Today, May Day and the traditions that go along with it are a nostalgic celebration. The Maypole is still a popular activity at school and village fetes across the country, with similar dances taking place all over the world. However, this day originally sprung from farming – celebrating the beginning of Spring and the growth of plentiful crops.

May-Day! May-Day! Spring is Here!

Pagan Beginnings

The first recorded May festivities took place in the early days of the Roman period. It was called the Floralia, a celebration and worship of the goddess of flowers, Flora, with competitive games and theatre. The Roman festival was chaotic, as part of the festival crowds would be pelted with vegetables, as well as deer and hares released among them.
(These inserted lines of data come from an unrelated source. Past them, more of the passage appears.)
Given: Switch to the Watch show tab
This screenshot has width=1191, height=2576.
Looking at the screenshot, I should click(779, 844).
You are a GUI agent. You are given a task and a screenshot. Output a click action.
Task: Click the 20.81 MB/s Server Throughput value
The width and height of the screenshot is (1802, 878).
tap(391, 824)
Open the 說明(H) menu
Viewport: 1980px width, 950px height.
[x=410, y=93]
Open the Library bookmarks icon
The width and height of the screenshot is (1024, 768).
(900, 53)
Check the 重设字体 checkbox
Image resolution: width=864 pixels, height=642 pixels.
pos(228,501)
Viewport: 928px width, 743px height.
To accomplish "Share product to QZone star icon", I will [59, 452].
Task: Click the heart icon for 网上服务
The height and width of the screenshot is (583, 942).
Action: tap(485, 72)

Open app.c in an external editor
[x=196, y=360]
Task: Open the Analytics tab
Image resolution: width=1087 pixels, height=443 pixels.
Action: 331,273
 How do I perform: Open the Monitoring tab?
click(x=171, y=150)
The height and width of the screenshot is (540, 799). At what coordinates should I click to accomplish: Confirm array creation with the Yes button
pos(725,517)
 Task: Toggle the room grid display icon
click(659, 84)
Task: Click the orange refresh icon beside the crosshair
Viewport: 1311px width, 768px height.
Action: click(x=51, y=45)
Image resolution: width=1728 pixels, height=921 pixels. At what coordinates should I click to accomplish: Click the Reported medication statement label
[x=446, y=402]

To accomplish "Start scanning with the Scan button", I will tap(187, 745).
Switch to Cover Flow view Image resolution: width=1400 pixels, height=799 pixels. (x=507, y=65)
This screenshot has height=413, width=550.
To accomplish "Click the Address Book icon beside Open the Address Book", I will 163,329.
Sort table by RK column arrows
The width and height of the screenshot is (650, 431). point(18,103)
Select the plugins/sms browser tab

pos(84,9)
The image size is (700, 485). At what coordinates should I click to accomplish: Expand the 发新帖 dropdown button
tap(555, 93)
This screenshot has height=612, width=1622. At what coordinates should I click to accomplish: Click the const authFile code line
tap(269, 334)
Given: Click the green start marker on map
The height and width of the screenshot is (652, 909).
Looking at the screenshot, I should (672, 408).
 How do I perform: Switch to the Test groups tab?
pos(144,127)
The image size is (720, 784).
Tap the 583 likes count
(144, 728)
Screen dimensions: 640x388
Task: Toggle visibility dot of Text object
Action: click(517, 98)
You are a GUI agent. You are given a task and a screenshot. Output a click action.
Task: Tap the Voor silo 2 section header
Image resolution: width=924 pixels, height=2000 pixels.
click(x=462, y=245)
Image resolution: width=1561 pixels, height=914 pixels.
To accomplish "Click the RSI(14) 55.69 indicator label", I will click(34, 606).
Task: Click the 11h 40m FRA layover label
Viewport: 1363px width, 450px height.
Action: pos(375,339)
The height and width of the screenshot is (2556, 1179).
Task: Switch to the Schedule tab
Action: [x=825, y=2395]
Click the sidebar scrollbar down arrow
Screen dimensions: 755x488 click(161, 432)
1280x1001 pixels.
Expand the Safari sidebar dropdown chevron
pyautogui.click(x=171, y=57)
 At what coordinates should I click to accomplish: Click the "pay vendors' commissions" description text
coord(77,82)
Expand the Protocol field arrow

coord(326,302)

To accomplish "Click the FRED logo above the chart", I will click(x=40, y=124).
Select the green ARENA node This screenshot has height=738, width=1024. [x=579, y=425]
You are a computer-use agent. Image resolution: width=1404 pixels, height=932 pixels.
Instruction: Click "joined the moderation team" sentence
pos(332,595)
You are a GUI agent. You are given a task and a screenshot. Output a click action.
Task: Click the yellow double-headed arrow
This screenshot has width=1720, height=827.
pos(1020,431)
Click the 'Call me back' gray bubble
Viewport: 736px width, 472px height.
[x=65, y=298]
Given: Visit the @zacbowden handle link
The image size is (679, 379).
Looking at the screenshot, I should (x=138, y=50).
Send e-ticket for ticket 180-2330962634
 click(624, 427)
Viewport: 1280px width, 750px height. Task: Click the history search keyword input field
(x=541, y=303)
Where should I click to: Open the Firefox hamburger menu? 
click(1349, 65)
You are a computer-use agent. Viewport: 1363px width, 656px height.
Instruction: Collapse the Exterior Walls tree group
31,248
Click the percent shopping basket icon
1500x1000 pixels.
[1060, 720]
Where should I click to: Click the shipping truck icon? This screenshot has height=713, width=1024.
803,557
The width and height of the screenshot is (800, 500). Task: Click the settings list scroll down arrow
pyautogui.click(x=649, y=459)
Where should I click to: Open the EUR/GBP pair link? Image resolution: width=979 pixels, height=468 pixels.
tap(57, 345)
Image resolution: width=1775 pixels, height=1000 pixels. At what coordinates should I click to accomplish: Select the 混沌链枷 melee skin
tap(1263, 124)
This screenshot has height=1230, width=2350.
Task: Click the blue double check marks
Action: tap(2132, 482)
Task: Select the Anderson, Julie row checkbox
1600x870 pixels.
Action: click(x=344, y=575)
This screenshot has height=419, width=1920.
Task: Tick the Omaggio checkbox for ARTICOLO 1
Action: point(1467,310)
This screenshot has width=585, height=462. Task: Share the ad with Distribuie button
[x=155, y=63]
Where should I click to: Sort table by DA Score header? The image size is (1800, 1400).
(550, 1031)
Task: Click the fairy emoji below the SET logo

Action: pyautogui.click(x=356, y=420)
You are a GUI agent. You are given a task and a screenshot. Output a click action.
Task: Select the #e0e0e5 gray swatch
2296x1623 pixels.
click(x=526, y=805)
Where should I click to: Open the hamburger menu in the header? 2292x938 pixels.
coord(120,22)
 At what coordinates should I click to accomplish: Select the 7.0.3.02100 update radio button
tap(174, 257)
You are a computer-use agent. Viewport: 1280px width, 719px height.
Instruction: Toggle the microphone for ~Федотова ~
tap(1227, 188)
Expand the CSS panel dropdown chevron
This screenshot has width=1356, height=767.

The Gaelic Beltane Festival was the festival marking the opening of the summer pastures for livestock. Houses would be decorated with wild blossoms. Bonfires would be lit on May Day Eve, which were believed to protect herds and their shepherds.

In Wales, the first day of May is still known as Calan Mai or Calan Haf.

Over time May Day, took a back seat to other festivals. Fortunately, the people of Britain could continue to celebrate, as two feasts fell into the same period, namely St Philip and St James on 1st May and the Invention (Finding) of the Holy Cross on 3rd May.

1660 brought back all the festivals the British had missed, with Maypoles erected in every village as a gloating goodbye to the previous regime.

Maypoles, May Queens, and Bank Holidays

When most people think of May Day celebrations, the Maypole is the first image that comes to mind. Maypole dances are first recorded in mid-14th century Wales, but they soon spread across the British mainland. There are some theories that the Maypole symbolises the sacred trees in Northern Europe which pagan communities would dance around.

Many medieval festivals turned the everyday on its head, and May Day was no different. A lord and a lady would be chosen from among the lower class of the community to preside over the day. Over time focus landed on the woman, until the ‘lord’ disappeared from the tradition entirely.

The May Queen began being represented as a young girl dressed in white and crowned by flowers. She symbolised the purity and promise of spring.

The May Day Bank Holiday came into existence in 1978. The day had originally been known as International Workers’ Day.

From its roots as pagan festivals across ancient Europe, to its current day appreciated British bank holiday, May Day has been a joyful through controversial celebration. Now it is a nostalgic festival, symbolising a bright future for the farming growth of the next year.

Enjoy the celebrations in May, the beginning of Spring and the growing season!